For Australia's Daily Telegraph Melissa Matheson described La Soirée as "circus like you’ve never seen before. It’s cheeky, it’s clever, and it’s damn sexy." Jo Litson from The Sunday Telegraph (Australia) called La Soirée "a rejuvenating dose of delirous escapism and the most fun-filled show in town". The Sydney Morning Herald’s review noted that "La Soirée’s cast shines, treating showmanship and an earthy connection with the audience with as much importance as the acrobatic, comedy and variety skills." In his review for Crikey, Lloyd Bradford Syke concluded: “La Soirée is all about joie de vivre. You’ll know you’re alive, for a couple of hours, at least."

== Awards and nominations ==

| Year | Award | Category | Result |
|---|---|---|---|
| 2015 | Laurence Olivier Award | Best Entertainment and Family | Won |
| 2015 | Perth Fringe World Award | Best Cabaret | Won |
| 2014 | Off Broadway Alliance Award | Best Unique Theatrical Experience | Won |
| 2012 | Adelaide Fringe Festival Fringe Award | BankSA Pick of the Fringe | Won |
| 2012 | Adelaide Fringe Festival Fringe Award | BankSA Best Cabaret | Nominated |
| 2012 | Chortle Awards | Variety and Music Award | Nominated |
| 2012 | London Cabaret Award | Best One-Off Production | Won |
| 2011 | Evening Standard Award | Best Night Out at the Theatre | Nominated |
| 2009 | Les Globes de Cristal | La Meilleure Comédie Musicale (as La Clique) | Nominated |
| 2009 | Laurence Olivier Award | Best Entertainment (as La Clique) | Won |
| 2005 | Brighton Festival Fringe | Best of the Fringe Festival (as La Clique) | Won |

== Burlesque and cabaret scenes ==
La Soirée has often been cited as an example of the recent mainstream popularity of the burlesque and cabaret genres, particularly in London. Mark Shenton wrote in The Stage that "burlesque has undergone something of a resurgence in the last few years, and La Clique/La Soirée have been a pioneering exponent of packaging it as something hip, accessible and intensely theatrical." In The Sunday Times, Stephen Armstrong writes: "Burlesque is striding into the mainstream, heels high, arms akimbo and nipple-tasselled chest thrust firmly forward. Although new burlesque started in America, it has been embraced with more fervour over here. La Soirée, for instance, brings together contortionists, male pole dancers, acrobats and comedy." In ES Magazine, Richard Godwin concurred: "Burlesque is booming. In 2008, the alternative variety show La Clique, which featured Ursula Martinez's subversive, pyrotechnic striptease among endearingly eccentric circus acts, won a Laurence Olivier Award and ran for nine months at the Hippodrome, London before smashing box-office records at The Roundhouse. The follow-up, La Soirée, is doing a roaring trade on the South Bank, where the run has been extended."

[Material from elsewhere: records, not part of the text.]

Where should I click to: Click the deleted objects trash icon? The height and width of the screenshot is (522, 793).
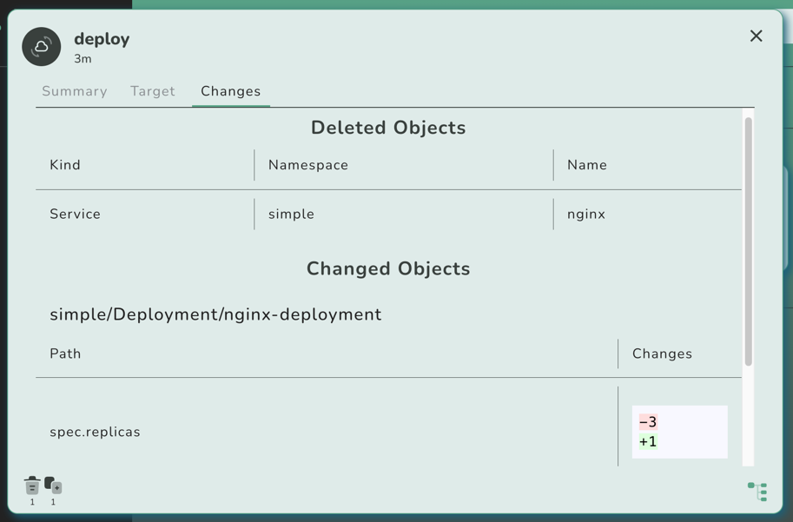tap(32, 485)
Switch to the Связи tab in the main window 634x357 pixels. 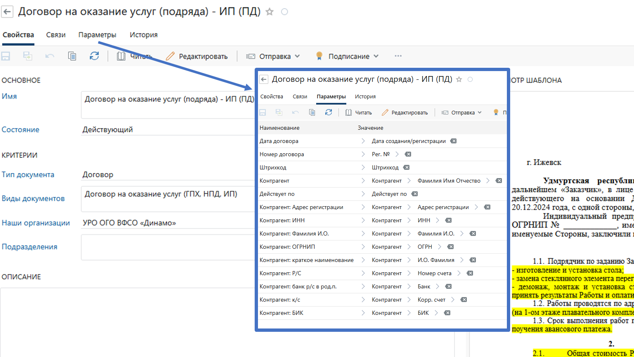[x=56, y=35]
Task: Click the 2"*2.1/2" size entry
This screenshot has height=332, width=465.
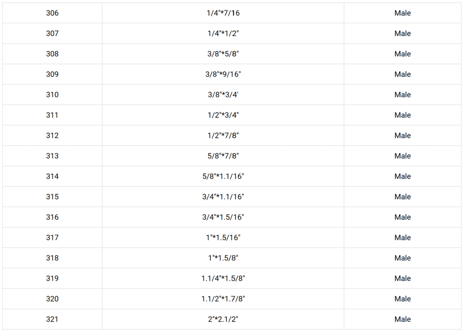Action: (223, 319)
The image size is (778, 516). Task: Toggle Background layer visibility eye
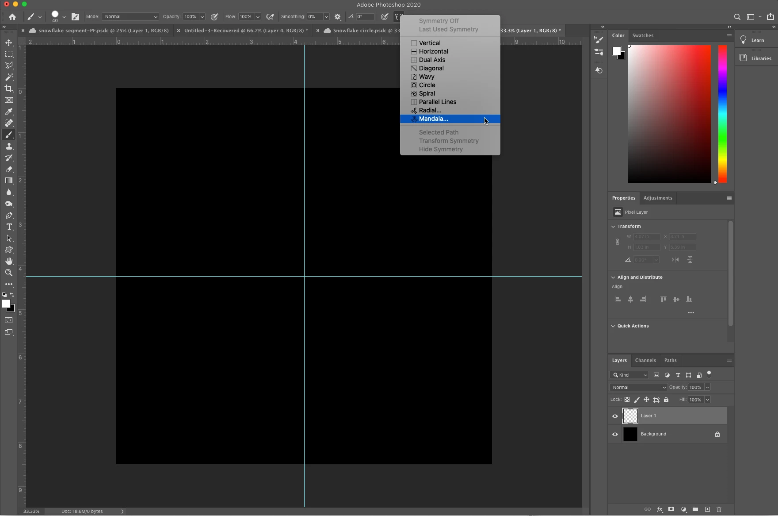pyautogui.click(x=615, y=434)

In a special issue dedicated to the flourishing London cabaret scene, Time Out′s Ben Walters says, "Thanks to La Clique and La Soirée, the Cabaret scene in London has never been bigger...West End crowds flock to grand-scale shows like the Olivier Award-winning La Clique and La Soirée." In the same issue, in listing La Soirée as a top burlesque pick and critics' cabaret choice, Time Out stated: "West End hit La Clique put cabaret performance on the mainstream map, and La Soirée is making sure the party continues." In her article for The Independent, Holly Williams writes: "the Edinburgh festival has, for the first time, a dedicated cabaret listings section – which is apt, given it was a fringe export, the spectacular La Clique, that spearheaded cabaret's renaissance."

In November 2011, La Soirée was nominated in the first annual London Cabaret Awards, which celebrate the growing cabaret scene in London. La Soirée won in the category of Best One-Off Show.